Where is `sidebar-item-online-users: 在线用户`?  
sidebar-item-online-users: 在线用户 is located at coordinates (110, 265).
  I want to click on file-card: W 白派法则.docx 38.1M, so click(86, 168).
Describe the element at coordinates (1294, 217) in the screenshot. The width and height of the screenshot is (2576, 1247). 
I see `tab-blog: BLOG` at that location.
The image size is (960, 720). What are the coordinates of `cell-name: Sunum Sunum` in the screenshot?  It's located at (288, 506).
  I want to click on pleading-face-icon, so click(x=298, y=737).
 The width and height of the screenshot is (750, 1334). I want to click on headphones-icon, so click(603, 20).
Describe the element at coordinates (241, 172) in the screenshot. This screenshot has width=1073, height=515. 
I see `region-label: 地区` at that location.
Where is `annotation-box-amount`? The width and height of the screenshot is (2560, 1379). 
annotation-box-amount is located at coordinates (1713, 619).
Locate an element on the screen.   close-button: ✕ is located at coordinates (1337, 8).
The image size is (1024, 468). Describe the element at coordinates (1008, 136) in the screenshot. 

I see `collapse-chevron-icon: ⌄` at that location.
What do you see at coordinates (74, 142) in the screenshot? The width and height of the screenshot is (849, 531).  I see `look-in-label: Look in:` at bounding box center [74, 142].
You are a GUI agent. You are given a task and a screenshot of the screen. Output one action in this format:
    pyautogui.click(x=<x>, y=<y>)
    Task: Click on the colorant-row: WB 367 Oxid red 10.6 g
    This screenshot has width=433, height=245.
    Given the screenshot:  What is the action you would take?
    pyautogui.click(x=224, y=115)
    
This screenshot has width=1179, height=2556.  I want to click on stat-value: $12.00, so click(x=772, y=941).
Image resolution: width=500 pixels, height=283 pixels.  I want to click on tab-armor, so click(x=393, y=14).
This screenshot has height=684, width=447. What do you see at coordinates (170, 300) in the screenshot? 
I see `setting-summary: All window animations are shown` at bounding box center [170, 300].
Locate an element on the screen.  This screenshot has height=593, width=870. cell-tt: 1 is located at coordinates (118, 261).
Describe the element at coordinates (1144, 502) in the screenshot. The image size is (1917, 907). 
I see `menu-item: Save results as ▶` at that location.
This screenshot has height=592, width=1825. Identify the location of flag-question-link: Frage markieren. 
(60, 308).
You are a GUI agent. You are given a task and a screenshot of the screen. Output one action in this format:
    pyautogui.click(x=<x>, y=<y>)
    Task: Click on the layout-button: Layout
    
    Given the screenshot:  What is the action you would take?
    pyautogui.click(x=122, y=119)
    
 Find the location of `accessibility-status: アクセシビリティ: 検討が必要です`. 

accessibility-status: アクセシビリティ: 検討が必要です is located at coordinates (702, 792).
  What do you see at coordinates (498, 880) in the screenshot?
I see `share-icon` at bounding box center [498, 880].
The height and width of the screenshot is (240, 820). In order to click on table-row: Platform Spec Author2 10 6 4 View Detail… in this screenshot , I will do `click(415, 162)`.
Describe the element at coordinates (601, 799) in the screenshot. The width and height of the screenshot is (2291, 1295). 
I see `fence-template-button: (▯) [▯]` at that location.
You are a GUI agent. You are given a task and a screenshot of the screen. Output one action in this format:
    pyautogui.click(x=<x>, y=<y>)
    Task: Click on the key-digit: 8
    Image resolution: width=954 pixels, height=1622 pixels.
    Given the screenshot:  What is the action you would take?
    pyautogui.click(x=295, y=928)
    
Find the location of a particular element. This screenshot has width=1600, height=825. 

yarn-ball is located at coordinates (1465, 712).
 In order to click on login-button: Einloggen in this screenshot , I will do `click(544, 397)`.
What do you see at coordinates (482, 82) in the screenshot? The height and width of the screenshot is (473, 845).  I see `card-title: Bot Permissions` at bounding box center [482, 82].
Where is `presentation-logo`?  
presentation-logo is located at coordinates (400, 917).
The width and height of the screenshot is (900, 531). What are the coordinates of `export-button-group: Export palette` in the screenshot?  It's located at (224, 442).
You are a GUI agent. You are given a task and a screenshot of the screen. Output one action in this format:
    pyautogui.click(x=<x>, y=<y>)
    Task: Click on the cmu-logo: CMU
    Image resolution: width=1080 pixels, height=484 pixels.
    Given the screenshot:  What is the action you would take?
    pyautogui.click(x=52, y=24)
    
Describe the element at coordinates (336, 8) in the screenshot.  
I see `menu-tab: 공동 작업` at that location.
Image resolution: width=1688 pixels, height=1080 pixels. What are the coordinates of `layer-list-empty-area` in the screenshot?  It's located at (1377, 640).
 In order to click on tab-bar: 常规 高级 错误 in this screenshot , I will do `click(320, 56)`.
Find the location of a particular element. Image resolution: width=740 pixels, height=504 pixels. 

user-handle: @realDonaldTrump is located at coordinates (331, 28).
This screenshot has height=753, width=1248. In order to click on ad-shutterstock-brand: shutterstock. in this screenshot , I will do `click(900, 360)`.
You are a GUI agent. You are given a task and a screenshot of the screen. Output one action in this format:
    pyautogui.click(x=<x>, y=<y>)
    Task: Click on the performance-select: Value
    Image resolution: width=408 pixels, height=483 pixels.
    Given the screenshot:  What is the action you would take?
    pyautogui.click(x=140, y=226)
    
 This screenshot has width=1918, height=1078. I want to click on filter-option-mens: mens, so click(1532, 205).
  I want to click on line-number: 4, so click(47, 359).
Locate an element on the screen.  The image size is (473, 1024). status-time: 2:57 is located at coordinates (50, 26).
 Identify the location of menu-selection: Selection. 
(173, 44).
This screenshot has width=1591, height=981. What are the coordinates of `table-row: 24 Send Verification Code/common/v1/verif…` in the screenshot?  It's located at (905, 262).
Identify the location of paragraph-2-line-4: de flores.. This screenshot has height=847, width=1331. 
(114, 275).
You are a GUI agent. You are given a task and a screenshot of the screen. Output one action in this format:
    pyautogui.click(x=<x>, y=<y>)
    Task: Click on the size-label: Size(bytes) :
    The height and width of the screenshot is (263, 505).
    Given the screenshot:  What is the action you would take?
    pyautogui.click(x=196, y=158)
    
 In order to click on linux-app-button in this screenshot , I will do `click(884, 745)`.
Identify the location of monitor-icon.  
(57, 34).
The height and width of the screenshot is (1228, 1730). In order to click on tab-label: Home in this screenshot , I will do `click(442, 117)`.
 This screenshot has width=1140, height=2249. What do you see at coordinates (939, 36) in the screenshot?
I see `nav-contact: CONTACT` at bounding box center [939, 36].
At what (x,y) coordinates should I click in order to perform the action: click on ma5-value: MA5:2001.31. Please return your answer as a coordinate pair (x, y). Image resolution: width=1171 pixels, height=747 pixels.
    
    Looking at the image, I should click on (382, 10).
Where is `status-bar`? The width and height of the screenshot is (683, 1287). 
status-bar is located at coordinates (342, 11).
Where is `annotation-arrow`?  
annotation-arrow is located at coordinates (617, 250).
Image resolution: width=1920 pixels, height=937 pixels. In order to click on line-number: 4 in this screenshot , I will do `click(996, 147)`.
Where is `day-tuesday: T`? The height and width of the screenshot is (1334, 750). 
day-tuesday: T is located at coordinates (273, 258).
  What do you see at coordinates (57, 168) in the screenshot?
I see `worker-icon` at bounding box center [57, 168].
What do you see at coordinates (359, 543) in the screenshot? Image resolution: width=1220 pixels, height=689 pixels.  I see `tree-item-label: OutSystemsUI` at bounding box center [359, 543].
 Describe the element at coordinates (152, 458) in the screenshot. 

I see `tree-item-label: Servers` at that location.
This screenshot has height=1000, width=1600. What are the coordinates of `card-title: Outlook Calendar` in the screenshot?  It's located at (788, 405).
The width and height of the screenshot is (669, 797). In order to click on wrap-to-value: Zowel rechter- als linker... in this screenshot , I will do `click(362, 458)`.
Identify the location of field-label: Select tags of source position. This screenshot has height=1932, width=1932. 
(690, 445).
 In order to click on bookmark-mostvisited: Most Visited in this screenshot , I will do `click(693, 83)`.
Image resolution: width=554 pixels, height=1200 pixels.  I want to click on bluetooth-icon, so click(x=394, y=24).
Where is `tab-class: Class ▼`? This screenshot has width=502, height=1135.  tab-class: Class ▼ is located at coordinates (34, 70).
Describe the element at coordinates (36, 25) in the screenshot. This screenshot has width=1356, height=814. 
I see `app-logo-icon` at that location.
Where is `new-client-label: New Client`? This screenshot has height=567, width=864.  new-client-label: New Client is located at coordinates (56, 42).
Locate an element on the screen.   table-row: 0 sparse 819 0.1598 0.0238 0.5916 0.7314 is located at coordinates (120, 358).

────

_Task brief_: Can you reproduce, word for word, everything from the line containing "coordinates (34, 70)." down to the end of the records, including both that line and the final one?

_Solution to the problem_:
Where is `tab-class: Class ▼`? This screenshot has width=502, height=1135.  tab-class: Class ▼ is located at coordinates (34, 70).
Describe the element at coordinates (36, 25) in the screenshot. This screenshot has width=1356, height=814. 
I see `app-logo-icon` at that location.
Where is `new-client-label: New Client`? This screenshot has height=567, width=864.  new-client-label: New Client is located at coordinates (56, 42).
Locate an element on the screen.   table-row: 0 sparse 819 0.1598 0.0238 0.5916 0.7314 is located at coordinates (120, 358).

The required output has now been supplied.